Well... I'd just know how things work. Not to optimise at the
starting blocks but rather to avoid cutting my way to optimisation
later. I'm glad to learn that not only postgresql is not seriously
affected by constraints but it may take advantage of them as
suggested by Ron Mayer.

> many people worry about optimizing the failure code paths. I know
> I prefer to make sure that things go quickly when they're
> working. If you're worried about someone performing a DOS attack
> on a failure then you'd want to optimize it, but surely you'd want
> the checks early in the application code.

There may be several reasons to "duplicate" checks in the
application too. Sometimes the failure path is more frequent than
the success path, sometimes you need quick feedback, sometimes it is
a matter of bandwidth etc...

> > If you've a good mapping between pg types and the application
> > language/library types it becomes easier to keep in sync those
> > checks otherwise it is a really boring job and DB checks becomes
> > just one more security net to maintain.

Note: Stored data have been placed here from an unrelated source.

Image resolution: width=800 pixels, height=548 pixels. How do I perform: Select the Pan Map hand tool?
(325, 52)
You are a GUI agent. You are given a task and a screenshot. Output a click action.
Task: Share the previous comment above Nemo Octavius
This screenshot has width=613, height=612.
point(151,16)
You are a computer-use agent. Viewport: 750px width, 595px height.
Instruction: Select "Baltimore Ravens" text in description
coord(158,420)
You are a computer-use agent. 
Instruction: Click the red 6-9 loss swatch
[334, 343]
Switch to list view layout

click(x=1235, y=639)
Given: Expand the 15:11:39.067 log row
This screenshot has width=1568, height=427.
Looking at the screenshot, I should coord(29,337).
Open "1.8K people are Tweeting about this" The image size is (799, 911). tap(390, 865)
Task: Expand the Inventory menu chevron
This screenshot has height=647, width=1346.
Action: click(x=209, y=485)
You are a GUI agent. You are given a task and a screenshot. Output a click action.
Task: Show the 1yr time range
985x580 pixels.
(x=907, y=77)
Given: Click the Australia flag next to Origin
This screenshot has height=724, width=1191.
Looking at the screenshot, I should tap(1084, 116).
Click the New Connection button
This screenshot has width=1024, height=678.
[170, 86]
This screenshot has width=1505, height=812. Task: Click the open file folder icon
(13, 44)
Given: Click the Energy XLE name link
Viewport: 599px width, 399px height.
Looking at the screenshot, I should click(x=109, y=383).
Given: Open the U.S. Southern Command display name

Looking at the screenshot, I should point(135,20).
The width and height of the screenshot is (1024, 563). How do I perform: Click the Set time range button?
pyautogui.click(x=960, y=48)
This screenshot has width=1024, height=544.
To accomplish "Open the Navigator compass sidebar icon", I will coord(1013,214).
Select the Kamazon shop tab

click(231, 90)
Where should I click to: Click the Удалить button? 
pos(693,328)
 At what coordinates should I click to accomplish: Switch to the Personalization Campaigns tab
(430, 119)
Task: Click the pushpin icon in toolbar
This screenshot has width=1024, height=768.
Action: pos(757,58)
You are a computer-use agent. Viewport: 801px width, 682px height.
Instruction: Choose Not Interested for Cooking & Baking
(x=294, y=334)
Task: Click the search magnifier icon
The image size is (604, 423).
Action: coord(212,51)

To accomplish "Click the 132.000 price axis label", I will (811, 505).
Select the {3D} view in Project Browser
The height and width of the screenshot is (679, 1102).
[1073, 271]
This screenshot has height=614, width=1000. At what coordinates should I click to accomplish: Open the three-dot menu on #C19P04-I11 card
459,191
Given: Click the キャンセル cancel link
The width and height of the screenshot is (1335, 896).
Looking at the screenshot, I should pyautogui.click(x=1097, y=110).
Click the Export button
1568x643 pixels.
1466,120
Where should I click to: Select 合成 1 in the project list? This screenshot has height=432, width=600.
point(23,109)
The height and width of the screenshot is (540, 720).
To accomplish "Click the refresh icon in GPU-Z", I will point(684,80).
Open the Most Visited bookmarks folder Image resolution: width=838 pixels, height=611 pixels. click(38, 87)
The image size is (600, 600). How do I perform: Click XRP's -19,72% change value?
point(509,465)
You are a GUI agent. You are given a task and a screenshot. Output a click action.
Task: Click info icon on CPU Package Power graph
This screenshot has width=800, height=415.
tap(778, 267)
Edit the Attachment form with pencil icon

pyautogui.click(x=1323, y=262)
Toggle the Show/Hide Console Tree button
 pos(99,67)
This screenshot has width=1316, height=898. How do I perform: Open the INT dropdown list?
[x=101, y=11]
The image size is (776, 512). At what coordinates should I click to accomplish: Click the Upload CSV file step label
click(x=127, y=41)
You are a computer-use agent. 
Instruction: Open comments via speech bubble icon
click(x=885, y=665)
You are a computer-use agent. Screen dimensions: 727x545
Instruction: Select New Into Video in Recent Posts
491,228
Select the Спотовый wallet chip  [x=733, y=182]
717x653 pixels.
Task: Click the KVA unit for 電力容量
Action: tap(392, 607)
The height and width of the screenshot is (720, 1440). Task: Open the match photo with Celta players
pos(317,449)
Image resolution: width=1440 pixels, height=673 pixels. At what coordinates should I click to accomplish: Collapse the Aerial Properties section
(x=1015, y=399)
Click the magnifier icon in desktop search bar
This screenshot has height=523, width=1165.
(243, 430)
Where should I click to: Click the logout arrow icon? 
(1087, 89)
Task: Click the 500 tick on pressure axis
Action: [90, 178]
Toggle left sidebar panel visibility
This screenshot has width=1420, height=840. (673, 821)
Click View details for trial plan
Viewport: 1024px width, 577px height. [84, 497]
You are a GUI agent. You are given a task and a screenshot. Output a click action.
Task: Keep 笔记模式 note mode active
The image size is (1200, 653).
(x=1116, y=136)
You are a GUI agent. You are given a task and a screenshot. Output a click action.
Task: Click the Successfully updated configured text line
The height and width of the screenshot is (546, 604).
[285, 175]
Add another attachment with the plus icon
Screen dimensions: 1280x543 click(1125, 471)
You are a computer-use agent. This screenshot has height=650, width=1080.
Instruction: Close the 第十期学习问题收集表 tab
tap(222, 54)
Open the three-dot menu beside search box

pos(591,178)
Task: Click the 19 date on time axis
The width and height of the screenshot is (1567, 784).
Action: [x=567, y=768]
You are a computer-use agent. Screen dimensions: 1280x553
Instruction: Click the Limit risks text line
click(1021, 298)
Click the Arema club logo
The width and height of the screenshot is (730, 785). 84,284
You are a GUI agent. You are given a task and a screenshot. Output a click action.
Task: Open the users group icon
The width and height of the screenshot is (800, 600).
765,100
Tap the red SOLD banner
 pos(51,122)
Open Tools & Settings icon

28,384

> It does, but constraints like that aren't going to be changing to
> regularly are they?

Actually if I was omniscient I wouldn't be so deeply involved with
programming... but even if I was, an application may serve different
needs during its lifespan.
And still having to write constraint in the application and in the
DB is twice the work.
Furthermore a DB reports error in a way that may not be useful to
the user.

create table test.zau(a int, b int);
insert into test.zau values('z','z');
ERROR: invalid input syntax for integer: "z"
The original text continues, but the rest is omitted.